I have two databases in BaseX, source_db and target_db, and would like to merge them by matching on the id attribute of each element and upserting the element with a `replace` or an `insert` depending on whether the element was found in the `target_db`. `source_db` has about 100,000 elements, and `target_db` has about 1,000,000 elements. The databases look like this:
<!-- source_db contents -->
<root>
<element id="1">
<element id="2">
</root>
<!-- target_db contents -->
<root>
<element id="1">
</root>
And my query to merge the two looks like this:
for $e in (db:open("source_db")/root/element)
return (
if (exists(db:open("target_db")/root/element[@id = data($e/@id)]))
then replace node db:open("target_db")/root/element[@id = data($e/@id)] with $e
else insert node $e into db:open("target_db")/root
)
When running the query, however, I keep getting memory constraint errors.
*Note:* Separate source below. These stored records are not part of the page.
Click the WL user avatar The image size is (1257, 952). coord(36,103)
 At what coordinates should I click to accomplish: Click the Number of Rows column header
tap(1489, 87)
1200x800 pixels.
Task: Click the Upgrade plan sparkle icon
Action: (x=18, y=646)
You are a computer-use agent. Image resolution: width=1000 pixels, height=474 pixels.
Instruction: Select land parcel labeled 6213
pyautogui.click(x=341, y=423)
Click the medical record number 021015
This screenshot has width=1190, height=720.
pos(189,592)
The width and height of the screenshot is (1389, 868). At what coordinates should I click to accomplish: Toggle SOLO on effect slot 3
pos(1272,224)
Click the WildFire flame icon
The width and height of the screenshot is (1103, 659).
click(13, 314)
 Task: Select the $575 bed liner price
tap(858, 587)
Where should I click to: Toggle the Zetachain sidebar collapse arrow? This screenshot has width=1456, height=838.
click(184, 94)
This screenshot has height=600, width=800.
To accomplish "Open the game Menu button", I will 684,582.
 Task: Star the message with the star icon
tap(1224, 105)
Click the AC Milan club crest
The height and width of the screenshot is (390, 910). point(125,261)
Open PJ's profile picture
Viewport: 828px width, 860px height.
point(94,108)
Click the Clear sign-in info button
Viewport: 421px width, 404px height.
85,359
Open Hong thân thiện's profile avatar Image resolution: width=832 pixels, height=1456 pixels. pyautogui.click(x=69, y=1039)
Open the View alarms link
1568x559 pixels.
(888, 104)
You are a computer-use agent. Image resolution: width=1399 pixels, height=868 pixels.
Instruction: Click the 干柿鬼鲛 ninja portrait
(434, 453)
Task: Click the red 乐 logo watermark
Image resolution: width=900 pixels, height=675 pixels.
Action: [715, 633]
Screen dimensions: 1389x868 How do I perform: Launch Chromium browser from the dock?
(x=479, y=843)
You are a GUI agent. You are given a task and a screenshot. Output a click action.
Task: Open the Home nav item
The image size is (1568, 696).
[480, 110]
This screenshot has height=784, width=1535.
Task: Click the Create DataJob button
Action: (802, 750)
Using a POST request to BaseX's REST interface I get "Out of Main Memory" and using the BaseX java client (
https://github.com/BaseXdb/basex/blob/master/basex-examples/src/main/java/org/basex/examples/api/BaseXClient.java) I get "java.io.IOException: GC overhead limit exceeded".
Ideally I would like to just process one element from source_db at a time to avoid memory issues, but it seems like my query isn't doing this. I've tried using the `db:copynode false` pragma but it did not make a difference.
Is there any way to accomplish this? Thanks in advance!